### RECORDS FOR THE TASK ###

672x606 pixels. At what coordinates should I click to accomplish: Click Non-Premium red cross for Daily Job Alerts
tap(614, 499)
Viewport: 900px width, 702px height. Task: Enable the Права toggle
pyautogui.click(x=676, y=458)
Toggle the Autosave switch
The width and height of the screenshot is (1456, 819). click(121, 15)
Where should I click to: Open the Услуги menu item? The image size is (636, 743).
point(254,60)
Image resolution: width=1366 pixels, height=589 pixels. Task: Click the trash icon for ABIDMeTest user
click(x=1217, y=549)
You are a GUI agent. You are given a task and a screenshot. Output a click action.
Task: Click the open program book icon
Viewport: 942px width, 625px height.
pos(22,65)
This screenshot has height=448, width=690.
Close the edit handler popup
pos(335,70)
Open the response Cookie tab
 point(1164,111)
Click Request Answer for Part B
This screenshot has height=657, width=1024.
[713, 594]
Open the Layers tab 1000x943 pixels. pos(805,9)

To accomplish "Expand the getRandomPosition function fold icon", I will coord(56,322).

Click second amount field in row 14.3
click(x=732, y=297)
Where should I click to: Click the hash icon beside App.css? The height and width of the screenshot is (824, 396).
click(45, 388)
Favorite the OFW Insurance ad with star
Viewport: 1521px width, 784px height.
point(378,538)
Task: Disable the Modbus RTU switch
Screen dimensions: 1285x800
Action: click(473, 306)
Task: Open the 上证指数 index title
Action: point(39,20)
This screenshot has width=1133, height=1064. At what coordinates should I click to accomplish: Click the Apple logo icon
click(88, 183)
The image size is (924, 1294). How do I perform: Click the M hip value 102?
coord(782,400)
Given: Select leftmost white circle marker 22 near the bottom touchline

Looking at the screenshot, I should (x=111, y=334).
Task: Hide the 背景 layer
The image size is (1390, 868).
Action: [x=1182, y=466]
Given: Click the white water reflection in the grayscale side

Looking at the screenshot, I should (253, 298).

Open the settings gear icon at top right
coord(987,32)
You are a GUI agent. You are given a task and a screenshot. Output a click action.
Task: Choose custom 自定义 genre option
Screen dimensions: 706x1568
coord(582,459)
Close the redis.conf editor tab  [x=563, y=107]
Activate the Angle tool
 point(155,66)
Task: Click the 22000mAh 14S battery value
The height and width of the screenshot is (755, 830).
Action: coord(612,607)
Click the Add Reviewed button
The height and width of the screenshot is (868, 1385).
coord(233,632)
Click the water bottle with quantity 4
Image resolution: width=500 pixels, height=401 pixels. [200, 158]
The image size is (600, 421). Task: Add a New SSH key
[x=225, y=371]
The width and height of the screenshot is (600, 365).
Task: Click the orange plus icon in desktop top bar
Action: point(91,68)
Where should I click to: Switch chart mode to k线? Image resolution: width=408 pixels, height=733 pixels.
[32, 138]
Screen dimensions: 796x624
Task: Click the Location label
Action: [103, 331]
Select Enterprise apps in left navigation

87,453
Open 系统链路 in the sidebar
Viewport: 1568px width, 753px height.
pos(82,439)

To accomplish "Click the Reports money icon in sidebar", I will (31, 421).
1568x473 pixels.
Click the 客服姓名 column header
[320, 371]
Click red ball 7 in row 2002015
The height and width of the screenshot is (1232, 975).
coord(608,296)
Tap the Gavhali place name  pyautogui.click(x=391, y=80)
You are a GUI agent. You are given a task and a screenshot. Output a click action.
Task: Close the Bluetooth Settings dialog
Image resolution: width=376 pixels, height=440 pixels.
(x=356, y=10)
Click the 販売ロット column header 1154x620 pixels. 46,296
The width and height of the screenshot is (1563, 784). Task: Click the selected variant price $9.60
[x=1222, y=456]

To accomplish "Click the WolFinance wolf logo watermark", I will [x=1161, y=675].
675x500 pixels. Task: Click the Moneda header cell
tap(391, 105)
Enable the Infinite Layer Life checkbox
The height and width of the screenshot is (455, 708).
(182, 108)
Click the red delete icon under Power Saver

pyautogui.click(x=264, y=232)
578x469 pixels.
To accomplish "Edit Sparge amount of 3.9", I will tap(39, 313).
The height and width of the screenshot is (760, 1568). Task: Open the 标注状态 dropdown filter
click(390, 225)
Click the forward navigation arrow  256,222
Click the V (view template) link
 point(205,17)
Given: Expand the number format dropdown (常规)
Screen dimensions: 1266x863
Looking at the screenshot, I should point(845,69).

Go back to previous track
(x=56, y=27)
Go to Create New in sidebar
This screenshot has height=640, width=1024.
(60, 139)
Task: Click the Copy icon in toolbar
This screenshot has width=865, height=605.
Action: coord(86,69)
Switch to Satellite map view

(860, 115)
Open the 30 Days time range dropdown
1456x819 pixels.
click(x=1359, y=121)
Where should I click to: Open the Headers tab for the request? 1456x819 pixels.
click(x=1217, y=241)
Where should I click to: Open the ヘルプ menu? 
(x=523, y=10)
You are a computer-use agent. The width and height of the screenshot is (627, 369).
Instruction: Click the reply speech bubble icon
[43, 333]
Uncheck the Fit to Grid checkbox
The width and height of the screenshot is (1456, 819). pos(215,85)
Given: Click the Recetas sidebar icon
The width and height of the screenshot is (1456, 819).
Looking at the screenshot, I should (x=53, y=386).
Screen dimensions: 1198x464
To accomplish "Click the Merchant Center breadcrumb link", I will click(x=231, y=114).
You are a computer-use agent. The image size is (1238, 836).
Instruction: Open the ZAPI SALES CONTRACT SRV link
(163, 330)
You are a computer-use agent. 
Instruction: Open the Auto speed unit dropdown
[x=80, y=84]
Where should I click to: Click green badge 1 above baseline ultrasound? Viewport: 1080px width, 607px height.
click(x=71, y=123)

###

Copy out every item above word for word, line by line, with nothing left out or changed.

672x606 pixels. At what coordinates should I click to accomplish: Click Non-Premium red cross for Daily Job Alerts
tap(614, 499)
Viewport: 900px width, 702px height. Task: Enable the Права toggle
pyautogui.click(x=676, y=458)
Toggle the Autosave switch
The width and height of the screenshot is (1456, 819). click(121, 15)
Where should I click to: Open the Услуги menu item? The image size is (636, 743).
point(254,60)
Image resolution: width=1366 pixels, height=589 pixels. Task: Click the trash icon for ABIDMeTest user
click(x=1217, y=549)
You are a GUI agent. You are given a task and a screenshot. Output a click action.
Task: Click the open program book icon
Viewport: 942px width, 625px height.
pos(22,65)
This screenshot has height=448, width=690.
Close the edit handler popup
pos(335,70)
Open the response Cookie tab
 point(1164,111)
Click Request Answer for Part B
This screenshot has height=657, width=1024.
[713, 594]
Open the Layers tab 1000x943 pixels. pos(805,9)

To accomplish "Expand the getRandomPosition function fold icon", I will coord(56,322).

Click second amount field in row 14.3
click(x=732, y=297)
Where should I click to: Click the hash icon beside App.css? The height and width of the screenshot is (824, 396).
click(45, 388)
Favorite the OFW Insurance ad with star
Viewport: 1521px width, 784px height.
point(378,538)
Task: Disable the Modbus RTU switch
Screen dimensions: 1285x800
Action: click(473, 306)
Task: Open the 上证指数 index title
Action: point(39,20)
This screenshot has width=1133, height=1064. At what coordinates should I click to accomplish: Click the Apple logo icon
click(88, 183)
The image size is (924, 1294). How do I perform: Click the M hip value 102?
coord(782,400)
Given: Select leftmost white circle marker 22 near the bottom touchline

Looking at the screenshot, I should (x=111, y=334).
Task: Hide the 背景 layer
The image size is (1390, 868).
Action: [x=1182, y=466]
Given: Click the white water reflection in the grayscale side

Looking at the screenshot, I should (253, 298).

Open the settings gear icon at top right
coord(987,32)
You are a GUI agent. You are given a task and a screenshot. Output a click action.
Task: Choose custom 自定义 genre option
Screen dimensions: 706x1568
coord(582,459)
Close the redis.conf editor tab  [x=563, y=107]
Activate the Angle tool
 point(155,66)
Task: Click the 22000mAh 14S battery value
The height and width of the screenshot is (755, 830).
Action: coord(612,607)
Click the Add Reviewed button
The height and width of the screenshot is (868, 1385).
coord(233,632)
Click the water bottle with quantity 4
Image resolution: width=500 pixels, height=401 pixels. [200, 158]
The image size is (600, 421). Task: Add a New SSH key
[x=225, y=371]
The width and height of the screenshot is (600, 365).
Task: Click the orange plus icon in desktop top bar
Action: point(91,68)
Where should I click to: Switch chart mode to k线? Image resolution: width=408 pixels, height=733 pixels.
[32, 138]
Screen dimensions: 796x624
Task: Click the Location label
Action: [103, 331]
Select Enterprise apps in left navigation

87,453
Open 系统链路 in the sidebar
Viewport: 1568px width, 753px height.
pos(82,439)

To accomplish "Click the Reports money icon in sidebar", I will (31, 421).
1568x473 pixels.
Click the 客服姓名 column header
[320, 371]
Click red ball 7 in row 2002015
The height and width of the screenshot is (1232, 975).
coord(608,296)
Tap the Gavhali place name  pyautogui.click(x=391, y=80)
You are a GUI agent. You are given a task and a screenshot. Output a click action.
Task: Close the Bluetooth Settings dialog
Image resolution: width=376 pixels, height=440 pixels.
(x=356, y=10)
Click the 販売ロット column header 1154x620 pixels. 46,296
The width and height of the screenshot is (1563, 784). Task: Click the selected variant price $9.60
[x=1222, y=456]

To accomplish "Click the WolFinance wolf logo watermark", I will [x=1161, y=675].
675x500 pixels. Task: Click the Moneda header cell
tap(391, 105)
Enable the Infinite Layer Life checkbox
The height and width of the screenshot is (455, 708).
(182, 108)
Click the red delete icon under Power Saver

pyautogui.click(x=264, y=232)
578x469 pixels.
To accomplish "Edit Sparge amount of 3.9", I will tap(39, 313).
The height and width of the screenshot is (760, 1568). Task: Open the 标注状态 dropdown filter
click(390, 225)
Click the forward navigation arrow  256,222
Click the V (view template) link
 point(205,17)
Given: Expand the number format dropdown (常规)
Screen dimensions: 1266x863
Looking at the screenshot, I should point(845,69).

Go back to previous track
(x=56, y=27)
Go to Create New in sidebar
This screenshot has height=640, width=1024.
(60, 139)
Task: Click the Copy icon in toolbar
This screenshot has width=865, height=605.
Action: coord(86,69)
Switch to Satellite map view

(860, 115)
Open the 30 Days time range dropdown
1456x819 pixels.
click(x=1359, y=121)
Where should I click to: Open the Headers tab for the request? 1456x819 pixels.
click(x=1217, y=241)
Where should I click to: Open the ヘルプ menu? 
(x=523, y=10)
You are a computer-use agent. The width and height of the screenshot is (627, 369).
Instruction: Click the reply speech bubble icon
[43, 333]
Uncheck the Fit to Grid checkbox
The width and height of the screenshot is (1456, 819). pos(215,85)
Given: Click the Recetas sidebar icon
The width and height of the screenshot is (1456, 819).
Looking at the screenshot, I should (x=53, y=386).
Screen dimensions: 1198x464
To accomplish "Click the Merchant Center breadcrumb link", I will click(x=231, y=114).
You are a computer-use agent. The image size is (1238, 836).
Instruction: Open the ZAPI SALES CONTRACT SRV link
(163, 330)
You are a computer-use agent. 
Instruction: Open the Auto speed unit dropdown
[x=80, y=84]
Where should I click to: Click green badge 1 above baseline ultrasound? Viewport: 1080px width, 607px height.
click(x=71, y=123)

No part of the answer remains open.